_TASK DIRECTIONS:_ Restate word for word the entries below, starting with the line with "Enable the Prime Eligible checkbox" and continuing through the line with "Image resolution: width=1012". Include both of those lines and no others.

_DATA SUPPLIED:_
--- START ---

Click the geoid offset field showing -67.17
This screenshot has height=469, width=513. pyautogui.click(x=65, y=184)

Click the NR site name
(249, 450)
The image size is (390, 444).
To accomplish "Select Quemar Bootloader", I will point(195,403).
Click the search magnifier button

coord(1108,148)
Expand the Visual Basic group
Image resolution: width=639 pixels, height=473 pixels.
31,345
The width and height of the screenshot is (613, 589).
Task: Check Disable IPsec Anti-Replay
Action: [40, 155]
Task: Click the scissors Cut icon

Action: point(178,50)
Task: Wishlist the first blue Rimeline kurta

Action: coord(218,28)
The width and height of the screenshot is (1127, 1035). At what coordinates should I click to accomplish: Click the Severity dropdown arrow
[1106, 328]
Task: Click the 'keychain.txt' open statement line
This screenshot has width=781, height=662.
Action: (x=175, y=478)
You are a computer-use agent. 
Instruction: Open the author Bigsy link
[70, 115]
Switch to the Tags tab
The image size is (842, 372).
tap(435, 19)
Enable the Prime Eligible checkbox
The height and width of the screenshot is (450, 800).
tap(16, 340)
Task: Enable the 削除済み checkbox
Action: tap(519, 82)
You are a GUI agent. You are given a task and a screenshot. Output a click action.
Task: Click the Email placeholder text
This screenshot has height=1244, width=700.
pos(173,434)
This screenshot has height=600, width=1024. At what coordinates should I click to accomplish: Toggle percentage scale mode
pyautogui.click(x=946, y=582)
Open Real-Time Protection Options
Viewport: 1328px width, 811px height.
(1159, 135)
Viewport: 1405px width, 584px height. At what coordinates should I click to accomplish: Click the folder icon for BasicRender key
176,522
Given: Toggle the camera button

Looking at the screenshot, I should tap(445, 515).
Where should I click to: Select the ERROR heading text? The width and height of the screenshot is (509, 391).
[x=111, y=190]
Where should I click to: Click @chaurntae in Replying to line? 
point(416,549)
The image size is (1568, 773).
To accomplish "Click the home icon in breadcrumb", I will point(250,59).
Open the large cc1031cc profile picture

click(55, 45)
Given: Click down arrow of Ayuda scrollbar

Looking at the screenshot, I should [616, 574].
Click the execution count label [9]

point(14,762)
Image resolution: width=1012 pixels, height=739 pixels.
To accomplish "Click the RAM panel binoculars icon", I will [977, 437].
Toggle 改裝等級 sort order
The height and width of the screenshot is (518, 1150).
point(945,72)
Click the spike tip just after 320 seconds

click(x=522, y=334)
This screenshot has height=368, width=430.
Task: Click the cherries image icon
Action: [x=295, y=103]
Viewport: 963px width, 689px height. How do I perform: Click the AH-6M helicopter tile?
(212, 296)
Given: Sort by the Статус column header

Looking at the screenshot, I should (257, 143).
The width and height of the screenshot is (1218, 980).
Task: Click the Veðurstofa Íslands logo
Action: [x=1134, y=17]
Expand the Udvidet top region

--- END ---

_SOLUTION TO THE PROBLEM:_
Enable the Prime Eligible checkbox
The height and width of the screenshot is (450, 800).
tap(16, 340)
Task: Enable the 削除済み checkbox
Action: tap(519, 82)
You are a GUI agent. You are given a task and a screenshot. Output a click action.
Task: Click the Email placeholder text
This screenshot has height=1244, width=700.
pos(173,434)
This screenshot has height=600, width=1024. At what coordinates should I click to accomplish: Toggle percentage scale mode
pyautogui.click(x=946, y=582)
Open Real-Time Protection Options
Viewport: 1328px width, 811px height.
(1159, 135)
Viewport: 1405px width, 584px height. At what coordinates should I click to accomplish: Click the folder icon for BasicRender key
176,522
Given: Toggle the camera button

Looking at the screenshot, I should tap(445, 515).
Where should I click to: Select the ERROR heading text? The width and height of the screenshot is (509, 391).
[x=111, y=190]
Where should I click to: Click @chaurntae in Replying to line? 
point(416,549)
The image size is (1568, 773).
To accomplish "Click the home icon in breadcrumb", I will point(250,59).
Open the large cc1031cc profile picture

click(55, 45)
Given: Click down arrow of Ayuda scrollbar

Looking at the screenshot, I should [616, 574].
Click the execution count label [9]

point(14,762)
Image resolution: width=1012 pixels, height=739 pixels.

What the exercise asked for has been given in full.